Elezioni Politiche 2018, Home — 5 marzo 2018 alle 04:38

ELEZIONI POLITICHE 2018. CARLA NATTERO (LEU) NON CE L’HA FATTA, ADDIO AL PARLAMENTO: “RISULTATO MOLTO DELUDENTE, IL PD…”/L’INTERVISTA

L’imperiese Carla Nattero, candidata con Liberi e Uguali alla Camera dei Deputati come capolista nel listino
plurinominale del ponente, non entrerà in Parlamento. E’ questo l’esito del voto delle elezioni politiche

di Redazione

nattero parlamento

L’imperiese Carla Nattero, candidata con Liberi e Uguali alla Camera dei Deputati come capolista nel listino plurinominale del ponente, non entrerà in Parlamento. E’ questo l’esito del voto delle elezioni politiche. Un risultato molto deludente, frutto soprattutto del basso consenso del neo partito di Pietro Grasso a livello nazionale, con pochi seggi conquistati. Nel collegio imperiese Liberi e Uguali ha superato il muro del 3%, ma non è bastato.

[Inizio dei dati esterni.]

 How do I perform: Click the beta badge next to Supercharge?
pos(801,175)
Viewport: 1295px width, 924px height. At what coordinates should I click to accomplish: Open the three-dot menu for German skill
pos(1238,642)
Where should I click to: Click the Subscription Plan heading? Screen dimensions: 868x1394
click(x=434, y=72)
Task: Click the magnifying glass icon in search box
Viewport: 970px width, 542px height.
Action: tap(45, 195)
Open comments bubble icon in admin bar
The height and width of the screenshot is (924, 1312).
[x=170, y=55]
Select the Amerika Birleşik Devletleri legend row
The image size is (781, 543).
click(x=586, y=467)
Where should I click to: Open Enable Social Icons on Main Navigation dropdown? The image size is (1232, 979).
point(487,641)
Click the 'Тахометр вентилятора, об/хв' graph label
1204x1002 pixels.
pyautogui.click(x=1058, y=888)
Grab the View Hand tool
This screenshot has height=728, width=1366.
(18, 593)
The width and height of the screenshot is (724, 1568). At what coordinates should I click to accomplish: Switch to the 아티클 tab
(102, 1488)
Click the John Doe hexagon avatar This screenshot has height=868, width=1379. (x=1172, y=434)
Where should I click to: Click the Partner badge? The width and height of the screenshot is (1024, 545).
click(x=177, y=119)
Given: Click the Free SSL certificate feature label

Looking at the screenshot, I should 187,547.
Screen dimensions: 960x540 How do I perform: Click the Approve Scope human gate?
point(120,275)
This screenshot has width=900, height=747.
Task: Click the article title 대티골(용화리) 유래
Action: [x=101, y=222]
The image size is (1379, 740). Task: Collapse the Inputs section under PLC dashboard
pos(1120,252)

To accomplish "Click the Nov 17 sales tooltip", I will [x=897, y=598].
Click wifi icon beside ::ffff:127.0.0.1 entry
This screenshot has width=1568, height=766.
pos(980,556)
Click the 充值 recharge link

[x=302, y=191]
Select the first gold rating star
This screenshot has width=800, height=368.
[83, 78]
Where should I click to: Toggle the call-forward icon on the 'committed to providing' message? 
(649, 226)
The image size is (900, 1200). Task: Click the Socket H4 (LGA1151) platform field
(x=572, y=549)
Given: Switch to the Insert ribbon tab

“Per noi è un risultato molto molto deludente – commenta a ImperiPost a notte inoltrata Carla Nattero – Pensavamo di avere non un risultato eclatante, perché durante la campagna elettorale ci eravamo accorti delle difficoltà che c’erano, però almeno un risultato più solido. Pensavamo intorno al 5-6%. Questo 3.5% tra Camera e Senato ci delude e ci fa un pò riflettere sulla situazione politica del nostro Paese e della nostra provincia.

Di fronte all’ondata dell’antipolitica e della destra regressiva, la nostra proposta non ha fatto breccia negli elettori. Nonostante il tracollo del Pd, gli elettori che si sono allontanati dal Partito Democratico non hanno visto in noi un punto di riferimento, rifugiandosi nell’astensione, oppure in maniera più massiccia hanno dato il voto al M5S.

Da parte nostra ovviamente c’è una riflessione. Non pensiamo certamente noi di essere i principali responsabili di questa situazione. I responsabili di questa situazione sono il Pd e la politica del suo segretario, determinanti nella distruzione della Sinistra nel nostro Paese. Su come ricostruire la sinistra in questo Paese abbiamo ancora tante riflessioni da fare. Dobbiamo cambiare le nostre strategie, senza conformismi. In questa situazione così deludente, un piccolo conforto arriva dal risultato della città di Imperia che non è forte, ma decisamente superiore alla media nazionale”.